Tonewood I (2011) and Tonewood II (2015) by Hugo Morales Murguía use small tactile transducers with corks attached to their cones. Five musicians play their instruments with these transducers. The transducers do not sound at all, as long as they are not pressed to any surface. During Tonewood, they are pressed against the wood of the soundboards of violins, guitars, violas, violoncellos, double basses, or pianos. In this way, their soundboards become a kind of membrane for the transducers. As Hugo describes in the score:
The term “tonewood” generally refers to any wood which may be used in the construction of a musical instrument, specifically string instruments. An intrinsic characteristic of these instruments is the use of a resonant chamber, or sound-box, which not only projects the sound of the instrument but provides personality and quality to the overall sound of the instrument depending on its size, architecture and different kinds of wood used in its elaboration. This piece explores the internal resonances of each instrument and the way these correlate with the external performance space. For this, each instrument is continuously “scanned” through a series of impulses, exciting several resonant modes and projecting different overtones resulting in complex harmonic relationships.

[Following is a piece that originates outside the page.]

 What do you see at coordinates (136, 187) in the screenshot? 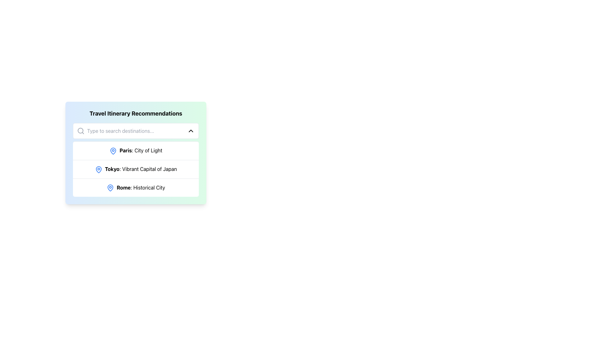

Very minimal material is diffused through the transducers: just a pulse repeated every 80 ms and a sine wave of 659 Hz (pitch e). These are generated by the music software Max. To scan their instruments, the musicians follow a score in which three different aspects are notated. First of all, the volume of the sound is diffused by the transducer (the volume of the 80 ms clicks or the 659 Hz). They control this with a volume pedal. The second aspect is the amount of pressure the player uses to push the transducer against the instrument: low pressure, normal pressure, and overpressure are the indications mentioned in the score. The last aspect is the placement of the transducer on the instrument, which is indicated by 4 (Tonewood I) or 9 (Tonewood II) numbers.
This piece is not played on the strings of the instruments and neither fingers nor bow movements produce the sounds. For this reason, the five musicians playing this piece turn their instruments around. This allows them to more easily access the soundboard of their string instruments.
This is a video documentation of Tonewood I performed by ensemble Modelo 62. Just having the same pulse repeated until almost the very end of the piece opens your ears to a miniature world of sonic changes, all caused by the resonating bodies of the instruments themselves.
The system of Hugo’s reminds me a little bit of Ute Wassermann’s Windy Gong, for which she uses a loudspeaker with a cork placed on top. And indeed: Hugo confirmed to me that he had been influenced by Wassermann’s loudspeaker after reading about it in Nicolas Collin‘s great book Handmade Electronic Music. This, by the way, is an indispensable book not only for those interested in hardware hacking in general, but also for several hands-on microphone and loudspeaker technologies. Chapters such as “How to make a contact mike”, “The celebrated jumping speaker of bowers county”, and “Turn your tiny wall into a speaker” are great sources of inspiration.